Les grandes mines de schmaltz du drame japonais ont toujours aimé un peu de voyage dans le temps satirique, mais celui-ci – dans lequel le public est invité à reconnaître que le bon vieux temps était plutôt mauvais – est inhabituellement bien chronométré et observé. Très prochainement (peut-être aujourd’hui), l’indice Nikkei 225 devrait probablement dépasser le record qu’il a atteint lors de la folie de décembre 1989. Étant donné l’ampleur de la menace que représente ce record pour le Japon, c’est tout à fait le moment.

Le voyage ardu du marché boursier pour revenir à cet endroit a duré 34 ans, a impliqué au moins deux fausses aubes tous les dix ans et, même aujourd’hui, il a fait du stop dans un rallye euphorique. Le parcours sociétal a été encore plus difficile et – en plus de ses nombreux tests économiques et géopolitiques – a posé des questions sans fin et tenaces sur le bien et le mal dans la façon dont le Japon travaille.

Les mots gambader et gambare ont été des compagnons de voyage constants pour le pays à travers tout cela. Mais il est peut-être temps de se séparer. Dans un ouvrage publié en décembre, le sociologue Kiyotake Okawa analyse les « côtés clairs et obscurs » de gambare et si la psychologie associée de « l’effortisme » est finalement bonne pour le Japon à l’ère moderne.

Et voilà, une demi-heure après le début du premier épisode de Extrêmement inapproprié, l’enseignante incrédule entend une femme à la table voisine expliquer à ses collègues masculins les motifs sur lesquels elle a déposé diverses plaintes auprès des RH. Elle explique pourquoi certaines expressions assez courantes sur le lieu de travail constituent de l’âgisme et du sexisme.

Mais le véritable clou du spectacle, c’est lorsqu’elle cite l’utilisation occasionnelle par un cadre supérieur de gambader dans un contexte professionnel comme exemple de « harcèlement de pouvoir » — le terme utilisé pour désigner le problème pernicieux du harcèlement et des abus sur le lieu de travail dans les entreprises japonaises.

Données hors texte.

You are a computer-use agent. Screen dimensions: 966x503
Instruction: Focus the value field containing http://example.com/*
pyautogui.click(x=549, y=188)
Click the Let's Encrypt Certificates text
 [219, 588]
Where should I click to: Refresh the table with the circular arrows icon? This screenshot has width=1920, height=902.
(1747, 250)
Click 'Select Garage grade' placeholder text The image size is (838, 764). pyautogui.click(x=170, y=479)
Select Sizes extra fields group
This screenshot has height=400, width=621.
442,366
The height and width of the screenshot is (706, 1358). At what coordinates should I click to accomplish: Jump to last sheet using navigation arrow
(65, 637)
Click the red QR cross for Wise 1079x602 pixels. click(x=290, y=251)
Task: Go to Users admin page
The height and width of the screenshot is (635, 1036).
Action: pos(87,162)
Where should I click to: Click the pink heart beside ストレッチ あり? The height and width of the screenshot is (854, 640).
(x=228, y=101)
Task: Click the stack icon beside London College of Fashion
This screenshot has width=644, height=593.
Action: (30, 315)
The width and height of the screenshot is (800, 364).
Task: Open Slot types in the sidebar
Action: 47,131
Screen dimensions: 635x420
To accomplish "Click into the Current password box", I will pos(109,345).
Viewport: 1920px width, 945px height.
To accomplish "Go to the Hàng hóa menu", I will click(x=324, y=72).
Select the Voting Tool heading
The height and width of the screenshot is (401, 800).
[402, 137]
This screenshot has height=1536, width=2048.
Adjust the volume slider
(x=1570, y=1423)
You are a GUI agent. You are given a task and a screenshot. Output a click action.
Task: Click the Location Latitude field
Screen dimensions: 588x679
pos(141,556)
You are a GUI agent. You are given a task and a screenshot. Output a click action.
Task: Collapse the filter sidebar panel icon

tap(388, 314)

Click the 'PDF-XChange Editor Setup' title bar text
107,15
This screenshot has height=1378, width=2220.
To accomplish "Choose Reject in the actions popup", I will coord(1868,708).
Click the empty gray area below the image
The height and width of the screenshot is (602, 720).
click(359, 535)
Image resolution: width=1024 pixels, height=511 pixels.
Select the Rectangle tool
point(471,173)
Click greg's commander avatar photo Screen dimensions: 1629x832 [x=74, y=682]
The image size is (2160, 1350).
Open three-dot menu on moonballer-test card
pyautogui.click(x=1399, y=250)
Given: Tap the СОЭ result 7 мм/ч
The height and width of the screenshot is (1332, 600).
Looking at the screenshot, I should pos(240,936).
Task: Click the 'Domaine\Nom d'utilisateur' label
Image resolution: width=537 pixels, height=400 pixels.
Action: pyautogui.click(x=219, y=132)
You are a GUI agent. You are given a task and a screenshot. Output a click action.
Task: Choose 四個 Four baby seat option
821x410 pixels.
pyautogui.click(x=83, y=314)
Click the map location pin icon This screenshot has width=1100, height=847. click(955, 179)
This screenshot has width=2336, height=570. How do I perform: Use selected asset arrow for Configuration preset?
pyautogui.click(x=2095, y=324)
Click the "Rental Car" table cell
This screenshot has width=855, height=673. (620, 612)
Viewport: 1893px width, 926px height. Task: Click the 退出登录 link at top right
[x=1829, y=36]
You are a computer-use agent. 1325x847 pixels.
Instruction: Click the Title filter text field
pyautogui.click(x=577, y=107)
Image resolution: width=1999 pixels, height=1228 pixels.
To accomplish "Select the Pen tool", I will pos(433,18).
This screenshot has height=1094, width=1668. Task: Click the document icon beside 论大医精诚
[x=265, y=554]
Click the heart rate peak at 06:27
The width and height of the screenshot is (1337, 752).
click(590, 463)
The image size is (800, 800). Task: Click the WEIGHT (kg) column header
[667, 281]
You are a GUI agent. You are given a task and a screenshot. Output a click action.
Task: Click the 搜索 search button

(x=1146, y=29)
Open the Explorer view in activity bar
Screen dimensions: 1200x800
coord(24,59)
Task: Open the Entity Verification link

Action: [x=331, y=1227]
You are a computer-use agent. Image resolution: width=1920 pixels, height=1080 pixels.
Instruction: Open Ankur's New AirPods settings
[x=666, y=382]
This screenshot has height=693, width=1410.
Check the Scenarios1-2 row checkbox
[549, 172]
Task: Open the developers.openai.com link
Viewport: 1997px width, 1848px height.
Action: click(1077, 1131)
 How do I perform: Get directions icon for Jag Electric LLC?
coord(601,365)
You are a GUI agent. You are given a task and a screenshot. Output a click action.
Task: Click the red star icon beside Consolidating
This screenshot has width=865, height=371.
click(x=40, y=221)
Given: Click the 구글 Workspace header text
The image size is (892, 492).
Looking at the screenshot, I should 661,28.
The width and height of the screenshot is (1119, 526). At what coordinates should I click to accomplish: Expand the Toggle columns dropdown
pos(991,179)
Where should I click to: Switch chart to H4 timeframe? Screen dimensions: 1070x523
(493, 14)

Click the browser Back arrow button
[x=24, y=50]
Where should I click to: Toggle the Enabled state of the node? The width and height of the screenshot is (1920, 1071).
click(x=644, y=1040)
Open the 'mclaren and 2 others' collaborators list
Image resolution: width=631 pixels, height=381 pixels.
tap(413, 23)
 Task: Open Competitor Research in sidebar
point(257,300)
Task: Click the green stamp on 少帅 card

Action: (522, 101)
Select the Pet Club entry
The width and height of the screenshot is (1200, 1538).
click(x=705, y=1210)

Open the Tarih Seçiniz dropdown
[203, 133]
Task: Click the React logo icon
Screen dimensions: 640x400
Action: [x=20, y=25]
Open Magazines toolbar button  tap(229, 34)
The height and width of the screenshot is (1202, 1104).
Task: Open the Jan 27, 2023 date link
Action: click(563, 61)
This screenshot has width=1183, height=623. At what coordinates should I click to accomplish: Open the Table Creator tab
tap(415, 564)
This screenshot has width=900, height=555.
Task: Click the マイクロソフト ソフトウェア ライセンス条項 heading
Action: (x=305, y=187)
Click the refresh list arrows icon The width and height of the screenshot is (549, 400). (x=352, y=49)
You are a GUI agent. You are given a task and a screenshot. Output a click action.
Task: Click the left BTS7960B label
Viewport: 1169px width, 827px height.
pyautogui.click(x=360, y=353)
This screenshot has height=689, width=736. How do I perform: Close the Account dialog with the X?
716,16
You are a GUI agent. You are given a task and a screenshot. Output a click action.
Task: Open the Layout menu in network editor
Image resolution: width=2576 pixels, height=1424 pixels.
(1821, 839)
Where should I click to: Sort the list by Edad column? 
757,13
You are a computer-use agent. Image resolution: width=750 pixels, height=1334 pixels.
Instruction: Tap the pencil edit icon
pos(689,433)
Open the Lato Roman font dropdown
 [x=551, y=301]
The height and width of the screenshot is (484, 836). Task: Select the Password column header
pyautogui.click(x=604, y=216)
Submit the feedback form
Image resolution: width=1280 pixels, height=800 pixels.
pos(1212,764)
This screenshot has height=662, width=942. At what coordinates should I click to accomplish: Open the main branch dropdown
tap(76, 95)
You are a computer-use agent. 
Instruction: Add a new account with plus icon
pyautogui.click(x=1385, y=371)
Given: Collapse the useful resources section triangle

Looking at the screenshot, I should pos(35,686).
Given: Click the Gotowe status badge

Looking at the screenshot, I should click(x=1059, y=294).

Une enquête gouvernementale de 2016 a révélé qu’un tiers des personnes interrogées avaient subi une forme de harcèlement de pouvoir au cours des trois années précédentes. Les cas signalés aux agences pour l’emploi ont atteint jusqu’à 80 000 par an. D’ici 2022, des révisions juridiques ont obligé les entreprises de toutes tailles à s’attaquer au problème.

Le problème soulevé dans l’émission télévisée est que, même s’il peut effectivement y avoir une vaste étendue de contexte dans lequel gambader est absolument inoffensif, il est impératif à la fois grammaticalement et significativement – ​​à une époque où les employeurs et les employés doivent faire attention à cette forme. Malgré toute sa glorieuse polyvalence, gambader est fondamentalement un ordre d’essayer plus fort ou de travailler plus dur. Selon qui le dit et comment, le mot peut passer de dorloter à encourager, à cajoler et à coercition.

Il ne faut bien sûr pas le bannir. Mais il est utile que le Japon se souvienne que même les mots les plus précieux peuvent être utilisés pour abuser du pouvoir.